Update the part of the listing that opens with the line containing "Task: Click the Blueprint" and closes with the line containing "Click the US" by replacing "screenshot" with "capture" and leaving everything else unchanged. Give back only those lines.

——————

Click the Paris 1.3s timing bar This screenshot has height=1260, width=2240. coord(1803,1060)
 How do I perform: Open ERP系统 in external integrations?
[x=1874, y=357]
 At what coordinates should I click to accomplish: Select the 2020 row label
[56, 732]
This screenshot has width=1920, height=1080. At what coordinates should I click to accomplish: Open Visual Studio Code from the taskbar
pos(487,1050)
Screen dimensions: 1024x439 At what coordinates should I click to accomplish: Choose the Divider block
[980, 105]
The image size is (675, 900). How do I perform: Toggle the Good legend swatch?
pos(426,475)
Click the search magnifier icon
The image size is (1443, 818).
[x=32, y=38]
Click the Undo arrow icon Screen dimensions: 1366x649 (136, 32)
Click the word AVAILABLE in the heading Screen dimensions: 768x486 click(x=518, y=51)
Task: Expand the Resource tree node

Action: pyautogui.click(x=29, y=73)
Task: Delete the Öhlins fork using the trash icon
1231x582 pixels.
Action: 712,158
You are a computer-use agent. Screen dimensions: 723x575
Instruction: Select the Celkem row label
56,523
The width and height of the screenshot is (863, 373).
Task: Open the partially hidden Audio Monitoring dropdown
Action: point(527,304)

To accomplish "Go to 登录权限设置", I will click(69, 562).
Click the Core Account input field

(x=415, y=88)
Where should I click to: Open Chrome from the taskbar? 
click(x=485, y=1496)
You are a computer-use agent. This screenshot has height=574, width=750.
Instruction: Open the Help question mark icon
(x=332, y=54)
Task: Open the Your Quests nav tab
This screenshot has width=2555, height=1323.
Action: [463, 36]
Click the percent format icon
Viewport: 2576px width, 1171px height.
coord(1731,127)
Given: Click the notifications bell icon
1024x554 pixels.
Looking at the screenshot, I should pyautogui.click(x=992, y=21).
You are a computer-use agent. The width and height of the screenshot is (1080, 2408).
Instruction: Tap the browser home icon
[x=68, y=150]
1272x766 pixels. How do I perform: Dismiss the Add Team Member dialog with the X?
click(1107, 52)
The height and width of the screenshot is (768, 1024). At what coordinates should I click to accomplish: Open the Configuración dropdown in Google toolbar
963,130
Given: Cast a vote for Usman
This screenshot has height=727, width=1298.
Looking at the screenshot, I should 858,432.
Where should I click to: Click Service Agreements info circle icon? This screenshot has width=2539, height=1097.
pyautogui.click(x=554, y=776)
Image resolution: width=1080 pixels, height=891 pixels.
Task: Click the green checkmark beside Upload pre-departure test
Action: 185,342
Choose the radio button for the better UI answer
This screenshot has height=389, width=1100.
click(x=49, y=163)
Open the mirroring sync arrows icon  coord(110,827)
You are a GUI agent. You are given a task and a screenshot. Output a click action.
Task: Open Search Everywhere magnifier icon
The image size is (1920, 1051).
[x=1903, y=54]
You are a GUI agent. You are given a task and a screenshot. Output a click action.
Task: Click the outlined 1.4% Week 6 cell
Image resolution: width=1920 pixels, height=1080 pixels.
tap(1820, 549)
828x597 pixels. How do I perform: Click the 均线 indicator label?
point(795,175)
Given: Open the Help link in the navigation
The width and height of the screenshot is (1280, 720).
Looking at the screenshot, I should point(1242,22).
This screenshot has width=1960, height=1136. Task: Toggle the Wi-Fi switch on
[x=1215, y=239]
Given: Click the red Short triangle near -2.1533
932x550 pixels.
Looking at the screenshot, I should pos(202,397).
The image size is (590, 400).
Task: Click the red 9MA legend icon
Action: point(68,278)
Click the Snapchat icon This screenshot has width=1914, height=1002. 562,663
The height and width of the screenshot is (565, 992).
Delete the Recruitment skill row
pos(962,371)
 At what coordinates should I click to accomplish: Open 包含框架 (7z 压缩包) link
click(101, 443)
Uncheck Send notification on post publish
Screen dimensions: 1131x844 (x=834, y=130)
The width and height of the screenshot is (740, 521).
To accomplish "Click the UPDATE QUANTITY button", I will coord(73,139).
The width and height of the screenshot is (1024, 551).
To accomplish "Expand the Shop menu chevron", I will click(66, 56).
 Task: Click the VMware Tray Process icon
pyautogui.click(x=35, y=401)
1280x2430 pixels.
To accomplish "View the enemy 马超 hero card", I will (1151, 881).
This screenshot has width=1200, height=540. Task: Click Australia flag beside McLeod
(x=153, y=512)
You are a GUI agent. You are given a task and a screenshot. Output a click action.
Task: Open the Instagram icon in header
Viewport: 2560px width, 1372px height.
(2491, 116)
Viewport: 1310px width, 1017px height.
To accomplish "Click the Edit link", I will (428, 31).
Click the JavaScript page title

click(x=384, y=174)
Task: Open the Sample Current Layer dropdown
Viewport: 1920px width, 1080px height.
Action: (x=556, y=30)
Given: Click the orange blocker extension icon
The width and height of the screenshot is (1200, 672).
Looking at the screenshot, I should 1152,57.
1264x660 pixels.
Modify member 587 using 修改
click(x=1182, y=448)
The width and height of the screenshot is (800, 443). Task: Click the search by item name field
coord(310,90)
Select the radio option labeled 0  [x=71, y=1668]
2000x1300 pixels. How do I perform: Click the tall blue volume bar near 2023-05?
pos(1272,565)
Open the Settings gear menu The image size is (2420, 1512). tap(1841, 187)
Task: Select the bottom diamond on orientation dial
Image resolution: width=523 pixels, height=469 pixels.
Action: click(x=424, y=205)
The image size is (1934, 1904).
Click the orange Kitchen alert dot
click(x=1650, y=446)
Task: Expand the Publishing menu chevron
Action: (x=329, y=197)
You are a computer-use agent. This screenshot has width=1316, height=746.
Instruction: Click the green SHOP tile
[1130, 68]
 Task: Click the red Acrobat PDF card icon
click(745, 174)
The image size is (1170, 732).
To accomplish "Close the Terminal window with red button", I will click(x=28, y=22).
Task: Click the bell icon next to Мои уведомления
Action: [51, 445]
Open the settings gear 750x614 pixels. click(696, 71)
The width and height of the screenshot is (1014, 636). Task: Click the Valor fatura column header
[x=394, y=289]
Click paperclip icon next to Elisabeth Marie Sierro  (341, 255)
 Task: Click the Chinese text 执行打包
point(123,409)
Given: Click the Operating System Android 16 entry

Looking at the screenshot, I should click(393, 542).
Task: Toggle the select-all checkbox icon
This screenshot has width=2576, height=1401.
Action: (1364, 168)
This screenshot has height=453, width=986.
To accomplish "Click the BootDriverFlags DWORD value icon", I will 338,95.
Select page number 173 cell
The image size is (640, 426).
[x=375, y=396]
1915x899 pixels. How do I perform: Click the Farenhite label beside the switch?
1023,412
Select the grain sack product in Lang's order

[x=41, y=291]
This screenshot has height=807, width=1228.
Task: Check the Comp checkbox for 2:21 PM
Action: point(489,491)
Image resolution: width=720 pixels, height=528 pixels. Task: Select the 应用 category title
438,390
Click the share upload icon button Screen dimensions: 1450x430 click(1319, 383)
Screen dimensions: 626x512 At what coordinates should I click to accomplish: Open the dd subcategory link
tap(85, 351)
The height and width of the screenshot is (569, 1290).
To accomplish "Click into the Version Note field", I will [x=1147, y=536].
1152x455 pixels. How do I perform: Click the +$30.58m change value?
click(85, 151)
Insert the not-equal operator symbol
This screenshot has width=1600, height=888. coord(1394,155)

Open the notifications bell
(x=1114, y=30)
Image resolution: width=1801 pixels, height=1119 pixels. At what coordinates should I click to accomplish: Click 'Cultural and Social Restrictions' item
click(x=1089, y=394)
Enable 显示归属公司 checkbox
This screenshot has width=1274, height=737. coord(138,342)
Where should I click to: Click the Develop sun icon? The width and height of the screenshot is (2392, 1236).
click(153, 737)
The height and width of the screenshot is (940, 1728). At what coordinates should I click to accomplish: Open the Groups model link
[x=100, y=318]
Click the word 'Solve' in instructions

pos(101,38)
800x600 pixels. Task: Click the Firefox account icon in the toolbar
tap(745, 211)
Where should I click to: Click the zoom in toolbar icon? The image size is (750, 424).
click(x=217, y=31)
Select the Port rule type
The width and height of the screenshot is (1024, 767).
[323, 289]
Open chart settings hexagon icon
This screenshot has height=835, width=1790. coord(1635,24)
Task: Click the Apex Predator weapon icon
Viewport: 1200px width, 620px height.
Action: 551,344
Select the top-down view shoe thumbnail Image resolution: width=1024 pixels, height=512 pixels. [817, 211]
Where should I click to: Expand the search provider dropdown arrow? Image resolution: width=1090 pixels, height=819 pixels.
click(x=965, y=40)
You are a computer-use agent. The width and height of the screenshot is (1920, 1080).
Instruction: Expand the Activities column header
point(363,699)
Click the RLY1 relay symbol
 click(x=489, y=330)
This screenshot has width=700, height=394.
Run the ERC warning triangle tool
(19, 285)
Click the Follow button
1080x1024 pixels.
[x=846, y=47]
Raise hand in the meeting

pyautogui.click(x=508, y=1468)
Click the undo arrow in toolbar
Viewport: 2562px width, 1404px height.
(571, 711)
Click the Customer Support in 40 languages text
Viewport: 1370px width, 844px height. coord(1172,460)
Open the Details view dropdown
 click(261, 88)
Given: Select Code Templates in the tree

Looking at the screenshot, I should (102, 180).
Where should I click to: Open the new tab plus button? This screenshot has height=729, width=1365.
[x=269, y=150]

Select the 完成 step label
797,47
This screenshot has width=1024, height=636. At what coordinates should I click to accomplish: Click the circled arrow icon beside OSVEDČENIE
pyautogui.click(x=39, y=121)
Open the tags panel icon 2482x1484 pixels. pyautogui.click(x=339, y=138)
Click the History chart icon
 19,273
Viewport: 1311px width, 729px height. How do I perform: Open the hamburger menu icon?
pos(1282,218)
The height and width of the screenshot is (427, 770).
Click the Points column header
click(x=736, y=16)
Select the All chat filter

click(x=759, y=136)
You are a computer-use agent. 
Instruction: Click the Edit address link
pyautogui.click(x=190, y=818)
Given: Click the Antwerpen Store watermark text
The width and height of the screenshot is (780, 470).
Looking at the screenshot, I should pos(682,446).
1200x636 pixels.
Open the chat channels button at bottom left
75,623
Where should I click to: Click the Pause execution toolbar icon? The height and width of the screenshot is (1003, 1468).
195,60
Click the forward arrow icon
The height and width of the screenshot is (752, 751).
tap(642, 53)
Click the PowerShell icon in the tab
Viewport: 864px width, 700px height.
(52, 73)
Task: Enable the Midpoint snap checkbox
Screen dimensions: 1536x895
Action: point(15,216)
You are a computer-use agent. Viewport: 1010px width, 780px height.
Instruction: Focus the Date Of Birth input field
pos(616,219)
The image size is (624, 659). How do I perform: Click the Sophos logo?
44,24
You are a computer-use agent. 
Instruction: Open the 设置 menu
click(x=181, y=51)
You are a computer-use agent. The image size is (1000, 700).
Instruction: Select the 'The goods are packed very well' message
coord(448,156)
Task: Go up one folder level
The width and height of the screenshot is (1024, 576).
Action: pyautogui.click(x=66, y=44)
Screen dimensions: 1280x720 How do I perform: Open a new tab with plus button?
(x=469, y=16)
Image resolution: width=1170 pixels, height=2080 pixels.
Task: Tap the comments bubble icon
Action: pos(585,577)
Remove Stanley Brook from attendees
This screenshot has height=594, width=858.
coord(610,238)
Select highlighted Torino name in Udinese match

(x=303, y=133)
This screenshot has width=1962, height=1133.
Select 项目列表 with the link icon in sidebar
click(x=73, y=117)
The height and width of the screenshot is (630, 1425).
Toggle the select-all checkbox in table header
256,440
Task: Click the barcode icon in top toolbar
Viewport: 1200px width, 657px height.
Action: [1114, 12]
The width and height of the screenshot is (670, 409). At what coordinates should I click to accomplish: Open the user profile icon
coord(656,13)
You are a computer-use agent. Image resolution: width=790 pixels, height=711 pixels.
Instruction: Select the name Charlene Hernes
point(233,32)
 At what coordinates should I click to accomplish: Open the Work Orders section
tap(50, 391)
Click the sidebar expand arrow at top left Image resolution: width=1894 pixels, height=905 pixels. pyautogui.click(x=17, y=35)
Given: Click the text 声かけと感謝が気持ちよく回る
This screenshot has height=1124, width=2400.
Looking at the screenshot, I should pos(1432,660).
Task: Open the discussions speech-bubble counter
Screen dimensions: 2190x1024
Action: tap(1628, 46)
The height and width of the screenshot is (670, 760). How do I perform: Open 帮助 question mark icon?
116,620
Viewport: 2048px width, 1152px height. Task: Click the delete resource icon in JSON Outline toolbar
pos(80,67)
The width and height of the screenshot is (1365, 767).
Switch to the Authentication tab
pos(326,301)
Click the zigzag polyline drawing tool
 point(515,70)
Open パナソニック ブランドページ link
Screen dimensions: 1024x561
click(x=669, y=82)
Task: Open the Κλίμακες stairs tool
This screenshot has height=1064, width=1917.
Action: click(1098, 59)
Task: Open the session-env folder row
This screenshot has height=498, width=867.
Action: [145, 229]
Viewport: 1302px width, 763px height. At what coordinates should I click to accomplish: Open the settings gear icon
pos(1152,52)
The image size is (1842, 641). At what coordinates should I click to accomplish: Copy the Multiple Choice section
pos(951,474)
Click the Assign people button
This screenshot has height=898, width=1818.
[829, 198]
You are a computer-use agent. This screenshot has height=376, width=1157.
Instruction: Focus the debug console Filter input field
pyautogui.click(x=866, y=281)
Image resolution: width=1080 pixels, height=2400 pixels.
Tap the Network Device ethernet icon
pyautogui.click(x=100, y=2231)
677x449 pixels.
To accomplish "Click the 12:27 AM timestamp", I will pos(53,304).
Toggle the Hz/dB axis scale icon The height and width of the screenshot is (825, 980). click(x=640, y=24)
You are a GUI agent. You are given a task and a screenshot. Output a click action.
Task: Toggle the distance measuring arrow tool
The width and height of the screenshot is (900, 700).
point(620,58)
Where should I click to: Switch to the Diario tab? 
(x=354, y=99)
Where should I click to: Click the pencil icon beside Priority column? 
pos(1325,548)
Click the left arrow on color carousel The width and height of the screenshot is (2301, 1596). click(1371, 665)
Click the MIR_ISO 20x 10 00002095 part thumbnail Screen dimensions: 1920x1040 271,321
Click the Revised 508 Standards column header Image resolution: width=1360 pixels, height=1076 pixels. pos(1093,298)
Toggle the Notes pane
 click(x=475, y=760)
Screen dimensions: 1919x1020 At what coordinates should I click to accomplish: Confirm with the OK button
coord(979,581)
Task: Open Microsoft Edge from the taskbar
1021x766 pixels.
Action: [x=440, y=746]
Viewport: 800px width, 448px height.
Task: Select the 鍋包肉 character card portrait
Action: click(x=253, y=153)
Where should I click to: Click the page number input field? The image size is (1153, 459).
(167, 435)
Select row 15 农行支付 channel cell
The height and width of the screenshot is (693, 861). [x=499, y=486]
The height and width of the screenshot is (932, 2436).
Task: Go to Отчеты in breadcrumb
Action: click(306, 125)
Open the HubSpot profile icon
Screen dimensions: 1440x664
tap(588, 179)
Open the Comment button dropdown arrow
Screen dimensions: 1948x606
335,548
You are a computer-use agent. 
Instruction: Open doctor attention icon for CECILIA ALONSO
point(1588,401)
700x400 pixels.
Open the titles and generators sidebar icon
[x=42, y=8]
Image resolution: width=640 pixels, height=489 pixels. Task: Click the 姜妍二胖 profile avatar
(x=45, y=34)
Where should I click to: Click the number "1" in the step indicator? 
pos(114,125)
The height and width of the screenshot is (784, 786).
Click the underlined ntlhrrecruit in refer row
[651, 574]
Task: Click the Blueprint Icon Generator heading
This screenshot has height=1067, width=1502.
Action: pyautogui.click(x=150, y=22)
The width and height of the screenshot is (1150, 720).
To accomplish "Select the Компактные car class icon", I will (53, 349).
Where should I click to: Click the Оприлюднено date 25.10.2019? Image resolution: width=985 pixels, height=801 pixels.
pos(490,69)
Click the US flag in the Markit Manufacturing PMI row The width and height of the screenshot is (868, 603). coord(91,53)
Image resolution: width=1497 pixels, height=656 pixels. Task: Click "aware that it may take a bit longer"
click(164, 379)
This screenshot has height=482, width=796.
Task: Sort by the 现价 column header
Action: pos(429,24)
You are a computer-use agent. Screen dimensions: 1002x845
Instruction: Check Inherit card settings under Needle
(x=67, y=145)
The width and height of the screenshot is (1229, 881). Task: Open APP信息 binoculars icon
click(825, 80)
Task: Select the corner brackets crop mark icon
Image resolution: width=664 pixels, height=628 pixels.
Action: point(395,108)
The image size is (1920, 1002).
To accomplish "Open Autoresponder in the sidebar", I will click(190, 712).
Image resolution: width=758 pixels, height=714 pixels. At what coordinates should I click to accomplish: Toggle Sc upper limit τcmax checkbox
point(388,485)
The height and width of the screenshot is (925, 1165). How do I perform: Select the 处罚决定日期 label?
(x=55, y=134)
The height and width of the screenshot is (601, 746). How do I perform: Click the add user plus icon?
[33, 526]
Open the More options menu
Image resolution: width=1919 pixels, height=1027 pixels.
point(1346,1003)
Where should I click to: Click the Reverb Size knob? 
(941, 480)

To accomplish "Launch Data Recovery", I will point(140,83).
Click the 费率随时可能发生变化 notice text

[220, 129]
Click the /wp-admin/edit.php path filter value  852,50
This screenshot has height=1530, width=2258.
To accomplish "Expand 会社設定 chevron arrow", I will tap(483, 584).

——————

EXERCISE SOLUTION
Task: Click the Blueprint Icon Generator heading
This capture has height=1067, width=1502.
Action: pyautogui.click(x=150, y=22)
The width and height of the capture is (1150, 720).
To accomplish "Select the Компактные car class icon", I will (53, 349).
Where should I click to: Click the Оприлюднено date 25.10.2019? Image resolution: width=985 pixels, height=801 pixels.
pos(490,69)
Click the US flag in the Markit Manufacturing PMI row The width and height of the capture is (868, 603). coord(91,53)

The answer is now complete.